Otro argumento peregrino es el que sostiene la inocuidad de las publicaciones porque los propios autores de los textos no han llevado a cabo una gran difusión de los mismos. Vamos, que los publicaban para ellos solitos. Yo más bien creo que estaban tan callados porque sabían las consecuencias que se podrían derivar de su publicación, y no por querer limitar los efectos disolventes de lo que escribían. Es gordo el tema, porque se aplica el razonamiento al revés. Ahora, con la sentencia absolutoria, no tendrán por qué tener restricciones en la distribución y venta de tan "neutro" producto. Y además introduce una nueva categoría. Viene a decirse que lo que se pueda publicar o no puede depender, en buena medida, de la difusión que se alcance: si los textos son de pequeña tirada y de escasa difusión, entonces podrán contener ideas nocivas y dañinas para toda la sociedad; aquellos otros cuya ideología esté más aceptada y se enmarque en el marco legal pueden circular sin restricciones, como el aire, y con total libertad, como el sol cuando amanece.
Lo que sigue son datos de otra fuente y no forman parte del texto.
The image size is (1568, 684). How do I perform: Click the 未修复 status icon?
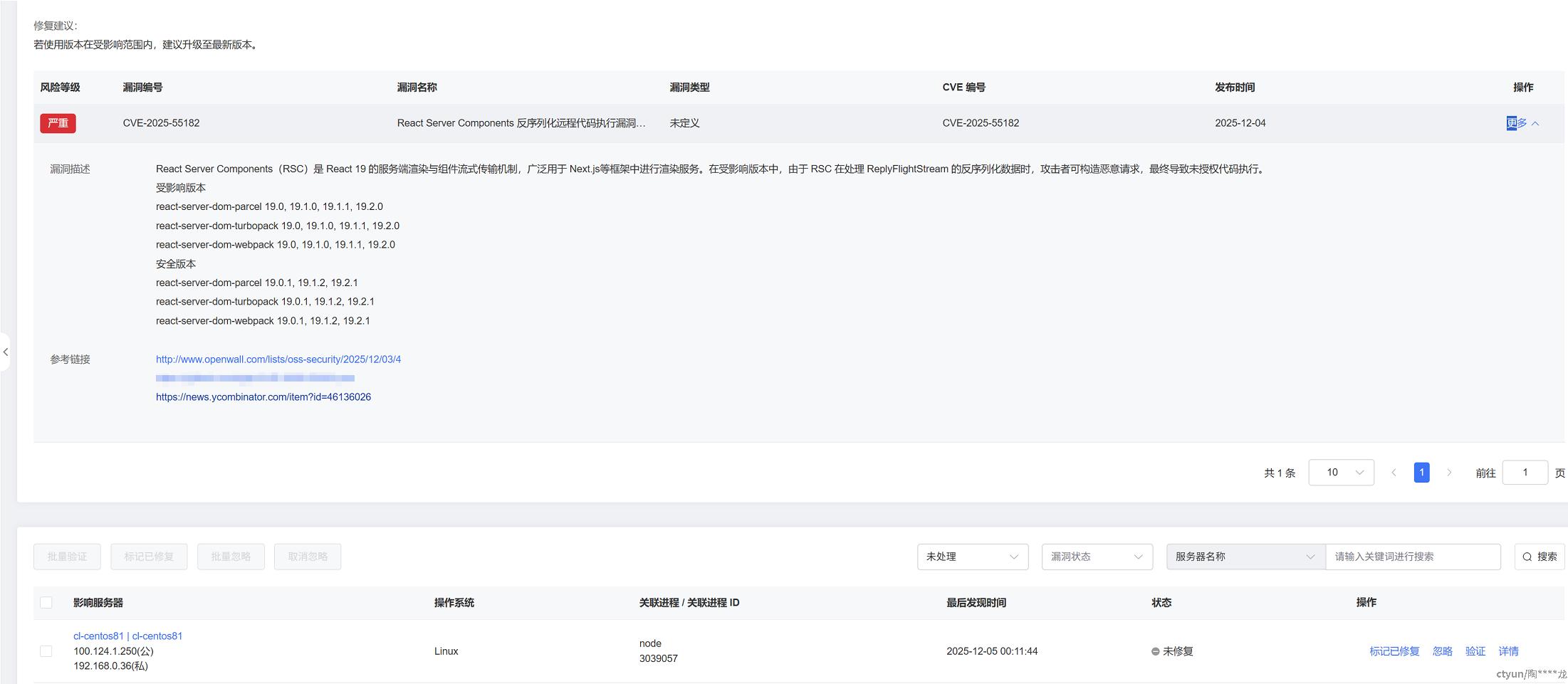tap(1155, 651)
Después de cerca de cuarenta años de dictadura, en la que no se podía publicar lo que se quisiera, sino lo que autorizaban los jerarcas del régimen, se ha pasado a un extremo en el que cualquiera pueda decir lo que le dé la gana, porque "todas las opiniones son respetables". Tal vez asumir este dicho haya sido la penitencia a cumplir por las restricciones de la época de Franco. Pero alguna vez habrá que levantarse contra él. No es verdad que todas las opiniones sean respetables. Algunas son directamente sandeces, y otras muy dañinas, como la que nos ocupa. No es respetable en absoluto la idea de que, por no se sabe qué peregrina fundamentación religiosa, las niñas deben sufrir la ablación del clítoris, ni la de que la mujer es un ser inferior, o de que los derechos humanos se pueden negar a pueblos enteros, o, siempre lo mismo, unos seres son superiores a otros porque yo lo digo, y el que lo dice, claro, cae del lado del pueblo o grupo humano que se declara superior. ¿Es esto respetable? Pienso como Aristóteles, que decía que quien discute sobre si se puede matar a la propia madre no merece argumentos sino azotes.
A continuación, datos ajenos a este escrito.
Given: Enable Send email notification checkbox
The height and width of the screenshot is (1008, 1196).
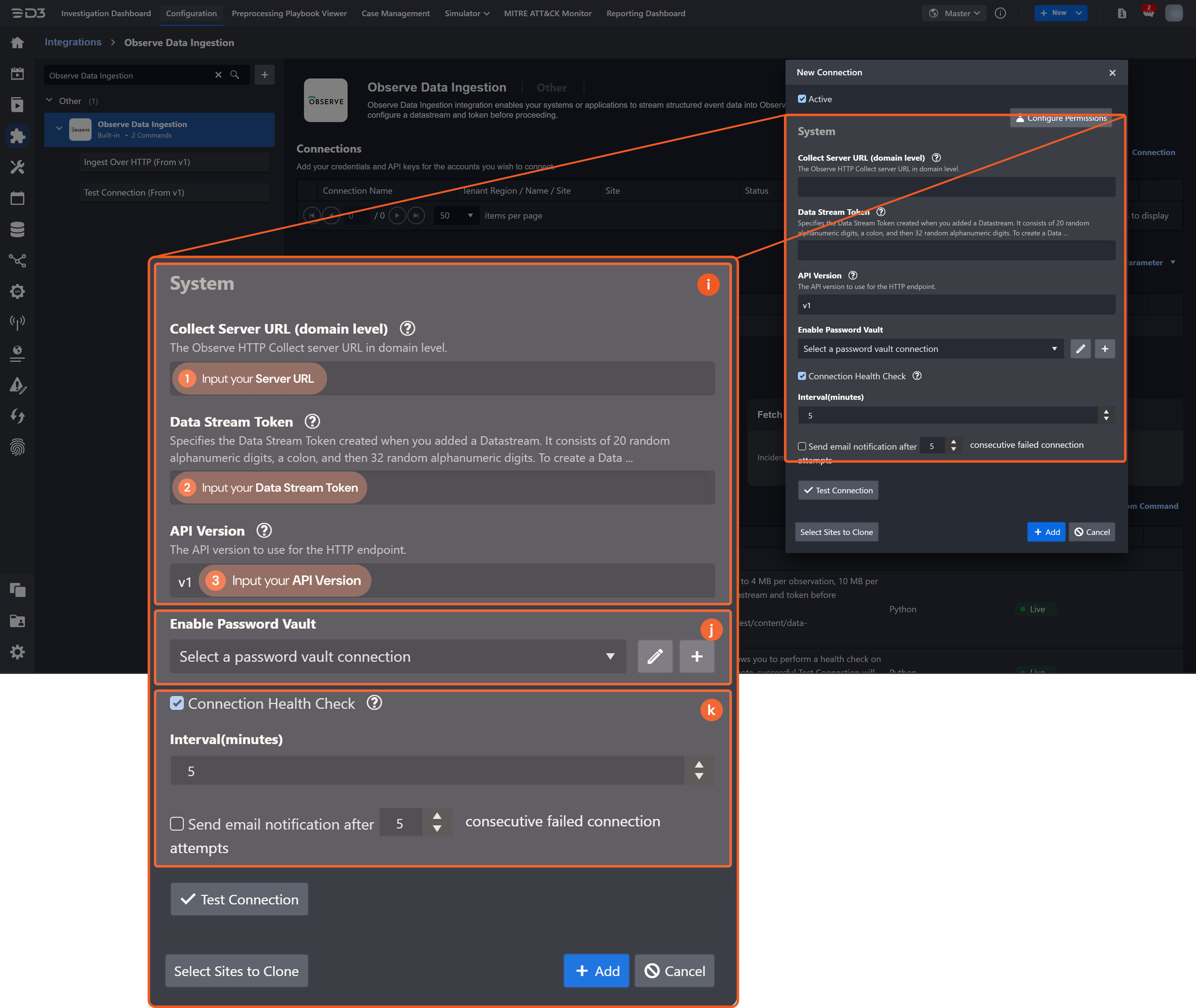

Epaminondas dijo que todos los cretenses eran mentirosos. Pero él era cretense, luego mintió. Más, si mintió, entonces decía la verdad. Pero, si decía la verdad, Epaminondas llevaba razón y mentía, etc. Algo así pasa cuando se defiende que la libertad de expresión debe amparar a las publicaciones que sostienen el principio de que tal libertad no debe existir. Todos tienen derecho a jugar al ajedrez. ¿También los que han confesado que si los dejan lo primero que harán será darle una patada al tablero y arrojar las piezas lejos de sí? Cualquier principio de la democracia no puede ser cándido o indiferente, ni se puede plantear como si diese lo mismo que se cumpla o no. La democracia no sólo es un modelo representativo que se compromete a seguir ciertas reglas, sino que además lo hace porque defiende una determinada manera de entender la vida y las relaciones entre los seres humanos. Todo no da igual.
A ver si guardamos las formas. Decía Pérez Galdós, en Los Ayacuchos: "No debemos despreciar, tratándose de política, las formas, amigo mío, las socorridas formas, necesarias en este arte más quizás que en ningún otro; formas pido a los hombres en lo que escriben, en lo que decretan, en lo que hacen; formas en el trato político, como en el trato social, y sin formas las ideas más bellas y fecundas resultan enormes tonterías".